Selected extract —

= = =

Gaze

20.08.2024

Year of composition: 2024

Size: cm 50 x 51

Artist: Leonardo Scarpelli

Lady with blue-green eyes. The beautiful girl in the artwork is looking at something unknown to us which causes her mixed feelings: through her eyes we can read sadness, from the expression on her face, but it could also be a feeling of nostalgia towards something she cannot have. The magnetic gaze that the girl gives us allows us to develop different possible interpretations of the painting, and it is precisely this characteristic that makes it so engaging.

Curiosities:

The meaning of this color is deep. Some legends said "People with blue eyes are very jealous of their belongings and in general of the objects that they consider to be their property. This is a distinctive element of their character. But paradoxically they are not jealous of their partners, or they are jealous to a much lesser extent than they are of objects. In fact, those with blue eyes tend to trust people a lot. On the one hand this is an advantage. But on the other hand, these are people who tend to trust others too much, and are often naive. And finally, people with blue eyes tend to fall in love easily".

After all, the eyes are the most expressive part of the face and the mirror of the soul, a sort of portal between the material and spiritual world, between the conscious and the unconscious, between rationality and magic and for many civilizations of various eras and various latitudes they have been the object of artistic and symbolic representations. 

In fact, the girl is represented with an almost cartoonish look as if she were the protagonist of a comic. 

One of the most popular amulets of the Mediterranean is the Greek Eye, a talisman that comes in the form of a flat drop whose interior contains several circles in various shades of blue, light blue and white and which symbolizes an eye. It guarantees protection against the power of evil, dark forces and negative energies.

The ancestral belief of the protective eye from evil influences was expressed by the Turks, in the Anatolia region, through an amulet, called "the Greek Eye" or "the Turkish Eye", with shades of blue capable of repelling the evil eye and any other negative feeling. A legend tells that a coastal Turkish population had to move a large boulder, but one hundred men together failed to do so. 

Then they called a local inhabitant with blue eyes known as the bearer of the evil eye and led him in front of the large stone which shattered under the astonished gaze of those present. In the Aegean countries it is rare to find people with blue eyes, so it seems that the belief spread according to which light eyes were the main bearers of the evil eye. Coloring the amulet blue served, therefore, to exorcise the effect of evil and to repel its negative energies.

= = =

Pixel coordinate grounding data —
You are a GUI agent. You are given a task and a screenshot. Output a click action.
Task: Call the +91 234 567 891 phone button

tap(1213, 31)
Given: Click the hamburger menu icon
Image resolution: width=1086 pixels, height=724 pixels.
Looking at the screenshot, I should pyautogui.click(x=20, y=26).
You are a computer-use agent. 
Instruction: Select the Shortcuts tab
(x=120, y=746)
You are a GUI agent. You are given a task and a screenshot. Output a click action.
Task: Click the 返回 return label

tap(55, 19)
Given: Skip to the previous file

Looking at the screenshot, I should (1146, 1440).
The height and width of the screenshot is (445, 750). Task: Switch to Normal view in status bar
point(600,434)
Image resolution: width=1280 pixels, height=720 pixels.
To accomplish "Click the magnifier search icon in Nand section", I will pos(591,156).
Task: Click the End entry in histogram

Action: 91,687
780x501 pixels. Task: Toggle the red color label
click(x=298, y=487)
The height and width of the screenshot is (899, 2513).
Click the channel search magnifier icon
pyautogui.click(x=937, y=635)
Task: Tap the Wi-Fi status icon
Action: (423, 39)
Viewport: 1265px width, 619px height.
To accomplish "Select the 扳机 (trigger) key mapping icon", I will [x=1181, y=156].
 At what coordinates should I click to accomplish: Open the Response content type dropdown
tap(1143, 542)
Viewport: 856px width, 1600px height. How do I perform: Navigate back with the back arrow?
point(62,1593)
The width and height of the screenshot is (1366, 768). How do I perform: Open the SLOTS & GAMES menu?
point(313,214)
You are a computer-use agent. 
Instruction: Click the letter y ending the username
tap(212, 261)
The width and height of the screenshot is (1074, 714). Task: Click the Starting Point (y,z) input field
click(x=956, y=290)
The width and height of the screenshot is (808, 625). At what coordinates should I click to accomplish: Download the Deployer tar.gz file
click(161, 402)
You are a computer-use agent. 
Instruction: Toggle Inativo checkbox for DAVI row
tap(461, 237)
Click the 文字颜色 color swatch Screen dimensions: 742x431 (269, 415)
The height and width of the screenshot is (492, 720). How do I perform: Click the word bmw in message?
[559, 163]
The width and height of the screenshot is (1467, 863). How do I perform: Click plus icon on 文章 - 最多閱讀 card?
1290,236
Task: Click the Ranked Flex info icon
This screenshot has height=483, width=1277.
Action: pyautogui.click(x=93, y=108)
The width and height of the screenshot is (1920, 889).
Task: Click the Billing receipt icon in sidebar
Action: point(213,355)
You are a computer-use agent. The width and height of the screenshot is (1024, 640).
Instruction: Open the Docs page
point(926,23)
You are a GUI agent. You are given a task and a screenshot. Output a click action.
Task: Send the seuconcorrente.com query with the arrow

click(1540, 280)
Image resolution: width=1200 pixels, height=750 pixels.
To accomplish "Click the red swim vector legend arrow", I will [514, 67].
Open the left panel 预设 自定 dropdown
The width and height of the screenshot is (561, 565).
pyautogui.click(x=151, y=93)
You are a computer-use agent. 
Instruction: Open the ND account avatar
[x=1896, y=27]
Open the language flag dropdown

= = =

Exercises —
[a] Summarize the page about the painting Gaze in two sentences.
[b] Please translate this sentence from the page about the painting Gaze into Spanish: "In fact, the girl is represented with an almost cartoonish look as if she were the protagonist of a comic."

Task responses —
[a] Gaze is a 2024 painting by Leonardo Scarpelli, measuring 50 x 51 cm, that shows a girl with blue-green eyes whose gaze suggests sadness or nostalgia and invites different interpretations. The page also gathers curiosities about blue eyes, including legends about the character of blue-eyed people and the Greek or Turkish Eye amulet, whose shades of blue are believed to repel the evil eye.

[b] De hecho, la chica está representada con un aspecto casi de dibujo animado, como si fuera la protagonista de un cómic.